Are you debating whether to get a 15-year or 30-year mortgage when buying your first house?
You’re not alone.
Many buyers struggle with this decision, and it can have a big impact on how quickly you build equity in your new home—not to mention the size of your monthly payments.
But don’t worry—we’ve got the answers to all of your questions about these two options right here!
In this blog post, we’ll cover what each term means, compare their pros and cons, and help you decide which type makes sense for you and your budget.
Read on for more info so you can make an informed decision today!
15-Year vs. 30-Year Mortgages: What’s the Difference?
It’s the standard lending practice that allows you to pay off the loan over a longer period, which helps lower the monthly payment.
But have you ever considered a 15-year mortgage?
Here’s the deal: with a 15-year mortgage, you can pay off your loan in half the time!
You just need to bump up the amount of your monthly loan payment.
The catch is that qualifying for a 15-year loan requires a higher income and lower debt-to-income ratio.
Because the monthly payments are higher.
So, if you’re able and willing to make a bigger monthly payment, a 15-year mortgage could be a great option.
It will save you a lot of money in interest and allow you to pay off your home faster.
15-Year vs. 30-Year Mortgage Comparison
Let’s take a look at an example.
Suppose you want to buy a $400,000 house and have a 20% down payment ($80,000) saved up.
You need a mortgage for $320,000.
For the sake of simplicity, we’ll use a 3.5% interest rate for the 15-year mortgage and a 4% interest rate for the 30-year mortgage.
|Mortgage Term||Monthly Mortgage Payment||Total Interest Paid||Total Cost of Mortgage|
|30-Year at 4%||$1,889||$229,982||$549,982|
|15-Year at 3.5%||$2,649||$91,772||$411,772|
As you can see in the table above, the 30-year mortgage would cost $138,210 more than you’d pay with a 15-year mortgage.
While you’ll save $760 a month by choosing the 30-year mortgage, your interest rate will be higher and you’ll spend twice as much time in debt.
Though a 15-year mortgage might make the most sense on paper, a decision between the two term lengths depends on your individual situation.
You’ll need to evaluate your personal finances and understand your ability to keep up with payments.
Now that we’ve seen the difference in cost between 15-year and 30-year mortgages, let’s take a look at the advantages and disadvantages of each.
15-Year Mortgage Pros & Cons
First we’ll take a look at the advantages and disadvantages of a 15-year mortgage.
Pros of a 15-Year Mortgage
- Lower Interest Rate: Lenders typically charge lower interest rates on 15-year mortgages.

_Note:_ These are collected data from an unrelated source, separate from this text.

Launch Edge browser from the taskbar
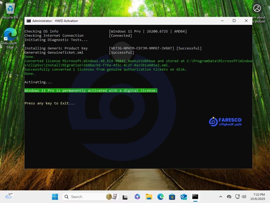Viewport: 270px width, 203px height. [160, 197]
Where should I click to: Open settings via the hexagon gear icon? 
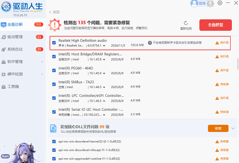220,3
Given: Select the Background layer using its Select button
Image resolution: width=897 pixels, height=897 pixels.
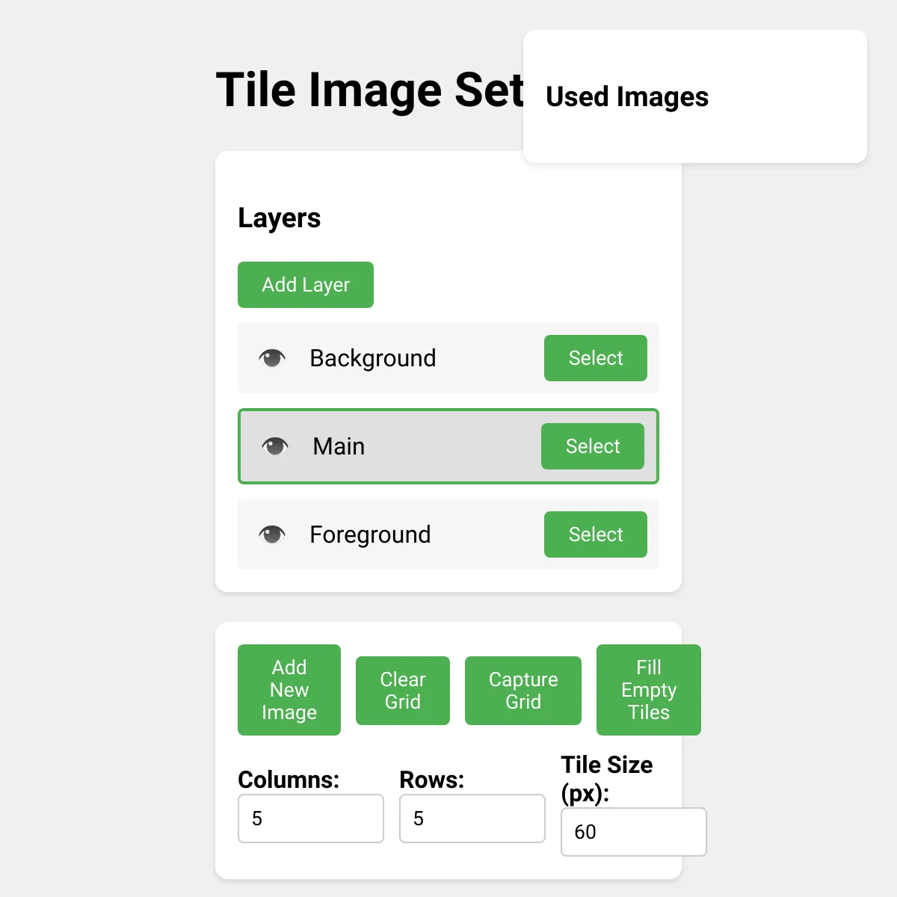Looking at the screenshot, I should point(596,358).
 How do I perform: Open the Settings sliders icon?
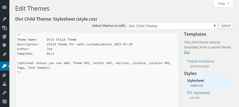coord(5,101)
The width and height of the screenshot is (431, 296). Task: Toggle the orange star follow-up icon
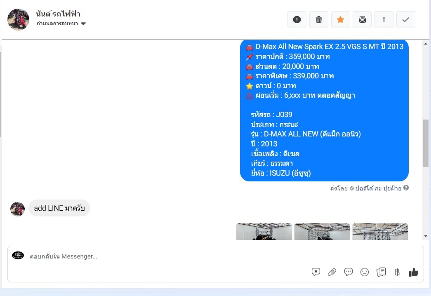coord(340,19)
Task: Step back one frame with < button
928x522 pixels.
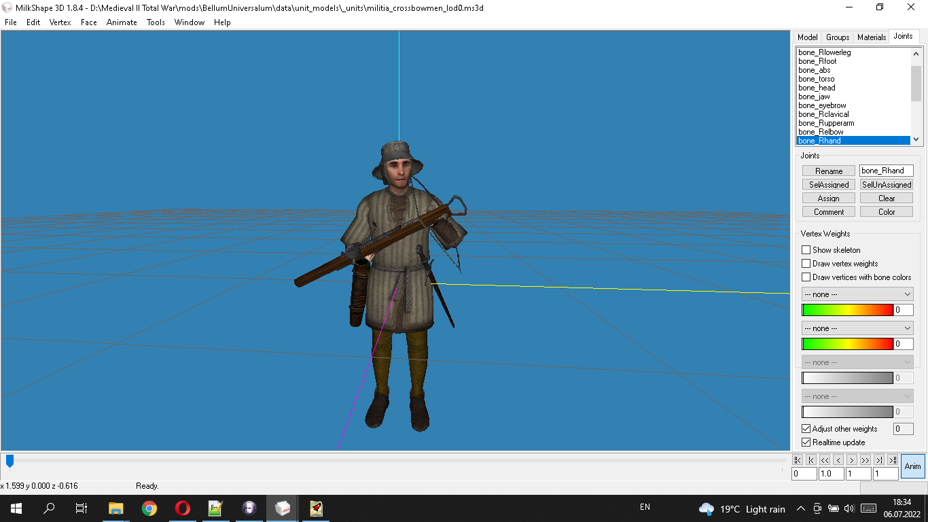Action: (x=838, y=460)
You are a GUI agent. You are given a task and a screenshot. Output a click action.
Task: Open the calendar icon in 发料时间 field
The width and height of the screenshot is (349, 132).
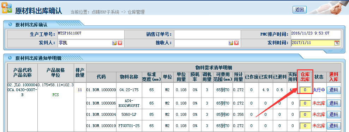(x=337, y=43)
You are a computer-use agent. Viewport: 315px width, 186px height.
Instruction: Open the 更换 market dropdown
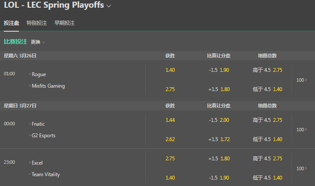(x=38, y=42)
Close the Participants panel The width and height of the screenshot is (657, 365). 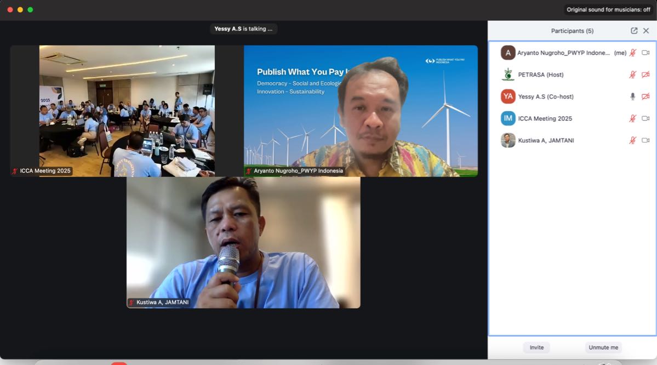pyautogui.click(x=646, y=31)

This also means significant savings over the course of the loan.
- Own Your Home in 15 Years: With a 15-year mortgage you will own your home in half the time it would take with a 30-year mortgage.
- Save Thousands of Dollars: As in the example above, the 30-year mortgage would cost $138,210 more than you’d pay with a 15-year mortgage.
- Build Home Equity Faster: Making bigger monthly payments on a 15-year mortgage, you’ll pay down the interest a lot faster, which means more of your payment will go to the principal every month.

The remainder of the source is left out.